# [Task]
Output the data below exactly, down to the last character.

━━━ Records to use

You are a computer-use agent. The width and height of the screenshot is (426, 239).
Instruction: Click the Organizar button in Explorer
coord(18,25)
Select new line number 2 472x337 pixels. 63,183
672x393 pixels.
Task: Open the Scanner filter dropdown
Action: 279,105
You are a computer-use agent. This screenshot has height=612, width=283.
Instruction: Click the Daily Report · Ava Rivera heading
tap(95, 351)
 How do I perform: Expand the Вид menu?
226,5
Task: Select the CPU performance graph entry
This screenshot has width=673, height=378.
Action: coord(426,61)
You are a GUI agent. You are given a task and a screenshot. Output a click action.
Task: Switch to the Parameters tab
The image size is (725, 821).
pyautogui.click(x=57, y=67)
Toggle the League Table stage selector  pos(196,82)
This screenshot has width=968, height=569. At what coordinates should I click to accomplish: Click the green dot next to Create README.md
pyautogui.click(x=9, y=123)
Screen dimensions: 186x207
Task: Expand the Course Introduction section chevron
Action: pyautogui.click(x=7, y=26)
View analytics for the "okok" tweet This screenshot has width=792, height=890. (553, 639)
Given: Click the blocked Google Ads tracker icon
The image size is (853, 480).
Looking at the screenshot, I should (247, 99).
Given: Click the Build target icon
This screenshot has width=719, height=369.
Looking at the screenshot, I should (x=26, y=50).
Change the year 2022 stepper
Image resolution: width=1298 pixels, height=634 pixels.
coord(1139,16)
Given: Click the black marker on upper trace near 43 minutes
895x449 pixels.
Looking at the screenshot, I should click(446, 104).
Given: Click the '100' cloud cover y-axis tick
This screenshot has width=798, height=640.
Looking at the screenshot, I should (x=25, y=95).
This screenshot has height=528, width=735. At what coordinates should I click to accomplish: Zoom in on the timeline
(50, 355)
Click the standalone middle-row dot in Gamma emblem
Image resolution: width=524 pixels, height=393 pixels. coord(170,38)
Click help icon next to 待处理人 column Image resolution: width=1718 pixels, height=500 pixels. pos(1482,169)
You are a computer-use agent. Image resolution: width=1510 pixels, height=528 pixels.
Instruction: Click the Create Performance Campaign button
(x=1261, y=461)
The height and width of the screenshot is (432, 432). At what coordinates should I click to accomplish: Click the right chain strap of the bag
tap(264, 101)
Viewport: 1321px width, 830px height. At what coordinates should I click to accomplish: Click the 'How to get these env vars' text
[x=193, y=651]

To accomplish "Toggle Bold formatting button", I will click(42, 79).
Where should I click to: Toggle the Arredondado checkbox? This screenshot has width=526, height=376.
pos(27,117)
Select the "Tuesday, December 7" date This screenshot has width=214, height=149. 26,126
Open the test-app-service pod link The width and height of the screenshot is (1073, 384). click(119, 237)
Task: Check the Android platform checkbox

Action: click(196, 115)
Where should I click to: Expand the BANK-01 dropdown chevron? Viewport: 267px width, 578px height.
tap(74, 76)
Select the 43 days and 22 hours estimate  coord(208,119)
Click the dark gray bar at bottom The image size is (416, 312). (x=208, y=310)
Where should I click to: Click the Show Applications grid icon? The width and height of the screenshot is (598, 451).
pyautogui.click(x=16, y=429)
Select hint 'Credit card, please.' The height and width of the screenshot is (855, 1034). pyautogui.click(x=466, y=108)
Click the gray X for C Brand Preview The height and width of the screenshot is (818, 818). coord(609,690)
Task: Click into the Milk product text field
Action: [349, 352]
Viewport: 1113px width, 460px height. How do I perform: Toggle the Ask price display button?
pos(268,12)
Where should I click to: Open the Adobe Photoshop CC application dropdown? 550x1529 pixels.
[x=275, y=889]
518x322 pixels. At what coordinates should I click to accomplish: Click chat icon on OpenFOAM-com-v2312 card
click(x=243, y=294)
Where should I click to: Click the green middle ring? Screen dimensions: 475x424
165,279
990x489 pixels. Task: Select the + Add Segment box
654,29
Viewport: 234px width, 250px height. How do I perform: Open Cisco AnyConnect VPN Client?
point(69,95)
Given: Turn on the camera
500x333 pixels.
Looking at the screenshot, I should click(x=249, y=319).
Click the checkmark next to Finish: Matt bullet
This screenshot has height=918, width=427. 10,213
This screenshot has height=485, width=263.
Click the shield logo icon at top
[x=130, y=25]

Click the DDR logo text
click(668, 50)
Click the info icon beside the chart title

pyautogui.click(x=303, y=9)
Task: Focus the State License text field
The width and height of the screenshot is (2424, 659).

━━━━━━

# [Reply to the exercise]
You are a computer-use agent. The width and height of the screenshot is (426, 239).
Instruction: Click the Organizar button in Explorer
coord(18,25)
Select new line number 2 472x337 pixels. 63,183
672x393 pixels.
Task: Open the Scanner filter dropdown
Action: 279,105
You are a computer-use agent. This screenshot has height=612, width=283.
Instruction: Click the Daily Report · Ava Rivera heading
tap(95, 351)
 How do I perform: Expand the Вид menu?
226,5
Task: Select the CPU performance graph entry
This screenshot has width=673, height=378.
Action: coord(426,61)
You are a GUI agent. You are given a task and a screenshot. Output a click action.
Task: Switch to the Parameters tab
The image size is (725, 821).
pyautogui.click(x=57, y=67)
Toggle the League Table stage selector  pos(196,82)
This screenshot has width=968, height=569. At what coordinates should I click to accomplish: Click the green dot next to Create README.md
pyautogui.click(x=9, y=123)
Screen dimensions: 186x207
Task: Expand the Course Introduction section chevron
Action: pyautogui.click(x=7, y=26)
View analytics for the "okok" tweet This screenshot has width=792, height=890. (553, 639)
Given: Click the blocked Google Ads tracker icon
The image size is (853, 480).
Looking at the screenshot, I should (247, 99).
Given: Click the Build target icon
This screenshot has width=719, height=369.
Looking at the screenshot, I should (x=26, y=50).
Change the year 2022 stepper
Image resolution: width=1298 pixels, height=634 pixels.
coord(1139,16)
Given: Click the black marker on upper trace near 43 minutes
895x449 pixels.
Looking at the screenshot, I should click(446, 104).
Given: Click the '100' cloud cover y-axis tick
This screenshot has width=798, height=640.
Looking at the screenshot, I should (x=25, y=95).
This screenshot has height=528, width=735. At what coordinates should I click to accomplish: Zoom in on the timeline
(50, 355)
Click the standalone middle-row dot in Gamma emblem
Image resolution: width=524 pixels, height=393 pixels. coord(170,38)
Click help icon next to 待处理人 column Image resolution: width=1718 pixels, height=500 pixels. pos(1482,169)
You are a computer-use agent. Image resolution: width=1510 pixels, height=528 pixels.
Instruction: Click the Create Performance Campaign button
(x=1261, y=461)
The height and width of the screenshot is (432, 432). At what coordinates should I click to accomplish: Click the right chain strap of the bag
tap(264, 101)
Viewport: 1321px width, 830px height. At what coordinates should I click to accomplish: Click the 'How to get these env vars' text
[x=193, y=651]

To accomplish "Toggle Bold formatting button", I will click(42, 79).
Where should I click to: Toggle the Arredondado checkbox? This screenshot has width=526, height=376.
pos(27,117)
Select the "Tuesday, December 7" date This screenshot has width=214, height=149. 26,126
Open the test-app-service pod link The width and height of the screenshot is (1073, 384). click(119, 237)
Task: Check the Android platform checkbox

Action: click(196, 115)
Where should I click to: Expand the BANK-01 dropdown chevron? Viewport: 267px width, 578px height.
tap(74, 76)
Select the 43 days and 22 hours estimate  coord(208,119)
Click the dark gray bar at bottom The image size is (416, 312). (x=208, y=310)
Where should I click to: Click the Show Applications grid icon? The width and height of the screenshot is (598, 451).
pyautogui.click(x=16, y=429)
Select hint 'Credit card, please.' The height and width of the screenshot is (855, 1034). pyautogui.click(x=466, y=108)
Click the gray X for C Brand Preview The height and width of the screenshot is (818, 818). coord(609,690)
Task: Click into the Milk product text field
Action: [349, 352]
Viewport: 1113px width, 460px height. How do I perform: Toggle the Ask price display button?
pos(268,12)
Where should I click to: Open the Adobe Photoshop CC application dropdown? 550x1529 pixels.
[x=275, y=889]
518x322 pixels. At what coordinates should I click to accomplish: Click chat icon on OpenFOAM-com-v2312 card
click(x=243, y=294)
Where should I click to: Click the green middle ring? Screen dimensions: 475x424
165,279
990x489 pixels. Task: Select the + Add Segment box
654,29
Viewport: 234px width, 250px height. How do I perform: Open Cisco AnyConnect VPN Client?
point(69,95)
Given: Turn on the camera
500x333 pixels.
Looking at the screenshot, I should click(x=249, y=319).
Click the checkmark next to Finish: Matt bullet
This screenshot has height=918, width=427. 10,213
This screenshot has height=485, width=263.
Click the shield logo icon at top
[x=130, y=25]

Click the DDR logo text
click(668, 50)
Click the info icon beside the chart title

pyautogui.click(x=303, y=9)
Task: Focus the State License text field
The width and height of the screenshot is (2424, 659).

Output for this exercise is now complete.